Various classification systems have been proposed to assess ICI response, including the PET-CT Criteria for Early Prediction of Response to Immune Checkpoint Inhibitor Therapy (PECRIT), the PET Response Evaluation Criteria for Immunotherapy (PERCIMT), and immune Positron Emission Tomography Response Criteria in Solid Tumours (iPERCIST). ⁸¹ Early assessment by PET-CT might stratify the risk of progression or predict patient survival through the identification of different response patterns according to changes in FDG uptake, as well as help assess early irAEs. ^9,75 The disappearance of FDG uptake is regarded as a complete metabolic response, whereas modifications in FDG uptake relate to either partial response or progressive disease, allowing the assessment of metabolic tumoural activity. ⁷⁵ FDG-uptake, however, might also be increased in case of activation of tumour immune microenvironment, potentially leading to false-positive results. Semiquantitative measurements represent a promising approach for the evaluation of response to ICIs. Higher values of SUVmax reflecting high glucose metabolism were observed in NSCLC patients with PD-L1 expression compared to those without. ⁸² The relation between SUVmax and PD-L1 expression has been postulated due to the activation of signalling pathways promoting tumour proliferation. ^83,84 Apart from SUVmax, other metrics potentially reflecting tumoural metabolic activity have been proposed; these include metabolic tumour volume (tumoural volume with SUV above a threshold), total lesion glycolysis, and metabolic-to-morphological volume ratio. ^75,85 A comprehensive discussion of these metrics, however, goes beyond the scope of this review.

Currently, research is focused on developing specific radiopharmaceutical agents, as ICIs labelled with PET isotopes (e.g., ⁸⁹Zirconium - ⁸⁹Zr, or ⁶⁴Copper - ⁶⁴Cu).
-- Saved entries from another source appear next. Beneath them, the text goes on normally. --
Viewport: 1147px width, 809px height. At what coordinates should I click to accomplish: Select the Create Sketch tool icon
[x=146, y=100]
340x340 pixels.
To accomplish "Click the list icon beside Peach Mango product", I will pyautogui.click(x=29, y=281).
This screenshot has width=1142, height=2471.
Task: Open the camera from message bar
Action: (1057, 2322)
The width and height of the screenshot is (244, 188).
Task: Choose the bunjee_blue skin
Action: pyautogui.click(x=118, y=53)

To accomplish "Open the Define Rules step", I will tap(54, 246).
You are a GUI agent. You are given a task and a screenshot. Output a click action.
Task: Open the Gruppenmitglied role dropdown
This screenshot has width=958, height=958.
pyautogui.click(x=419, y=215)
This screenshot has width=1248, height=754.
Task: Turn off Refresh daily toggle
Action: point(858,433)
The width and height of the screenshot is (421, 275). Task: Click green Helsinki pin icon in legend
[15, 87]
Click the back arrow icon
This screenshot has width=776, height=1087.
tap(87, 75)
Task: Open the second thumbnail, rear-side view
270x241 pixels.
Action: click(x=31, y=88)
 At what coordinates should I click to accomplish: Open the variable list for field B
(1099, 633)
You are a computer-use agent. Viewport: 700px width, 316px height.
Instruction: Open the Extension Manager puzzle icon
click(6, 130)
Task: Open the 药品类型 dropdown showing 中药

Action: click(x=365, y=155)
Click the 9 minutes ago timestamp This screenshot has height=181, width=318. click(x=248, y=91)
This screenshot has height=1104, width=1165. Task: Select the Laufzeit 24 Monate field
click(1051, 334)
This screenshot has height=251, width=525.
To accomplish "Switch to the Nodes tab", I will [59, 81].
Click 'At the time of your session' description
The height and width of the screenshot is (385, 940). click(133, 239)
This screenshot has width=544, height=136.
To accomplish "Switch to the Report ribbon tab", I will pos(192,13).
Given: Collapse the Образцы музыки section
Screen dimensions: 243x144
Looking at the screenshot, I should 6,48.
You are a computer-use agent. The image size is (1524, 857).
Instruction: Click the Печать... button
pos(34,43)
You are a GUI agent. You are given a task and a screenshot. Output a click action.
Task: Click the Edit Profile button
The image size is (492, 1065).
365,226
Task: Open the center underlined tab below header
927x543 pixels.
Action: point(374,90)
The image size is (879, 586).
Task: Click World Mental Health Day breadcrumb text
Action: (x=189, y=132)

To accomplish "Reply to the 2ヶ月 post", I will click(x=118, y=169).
For instance, ⁸⁹Zr-atezolizumab imaging before treatment has shown promising results in assessing ICI response and implementing PFS and OS stratification in patients with NSCLC, bladder and breast cancer. ^86–88

The potential impact of radiomics on the workflow of patients treated with ICIs

The identification of features that serve the purpose of differentiating responders from pseudoprogressors and hyper-progressors has had limited success so far. Radiomics - allowing the analysis of quantitative biomarkers (i.e., radiomic features, RFs) from the whole tumour - might help identify those patients who benefit from ICIs. ^89,90 This approach could overcome the major limitation of biopsy-derived tissue, where the sampling represents only a minor proportion of the neoplastic systemic disease. ⁹¹ Radiomics could predict PD-L1 expression, and RFs describing heterogeneous lesions with non-uniform density patterns and compact borders were mostly found in ICI responders. ⁹² Moreover, RFs derived from intratumoural and peritumoural regions and vasculature were shown to allow the identification of patients at risk of hyperprogression. ^93,94 Prognostic models combining CT-RFs and immunophenotypic features in surgically resected NSCLC predicted outcomes in various retrospective studies. ^95–97 Radiomics could also quantify changes in tumour compositions after ICIs, leading to the concept of delta-radiomics, whereby the modification of RFs over time is tested for outcome prediction. ⁹⁷

Nevertheless, several issues will need to be addressed before radiomics being incorporated into clinical practice, including data consistency in cancer patients who might undergo imaging in different hospitals (e.g., stability and reproducibility of features and radiomics outputs) and ethical aspects related to the “black-box” nature of radiomics itself. Furthermore, increased methodological quality and reproducibility of studies testing radiomics for predicting the ICI response in NSCLC is awaited. ^98,99

Conclusion

The increasing use of ICIs in clinical practice demands a deep understanding of the associated imaging manifestations of both therapeutic effects and adverse events. Imaging is the cornerstone for the longitudinal evaluation of tumour burden in ICI-treated patients: close collaboration between radiologists and oncologists is vital for proper imaging interpretation and optimization of patient management.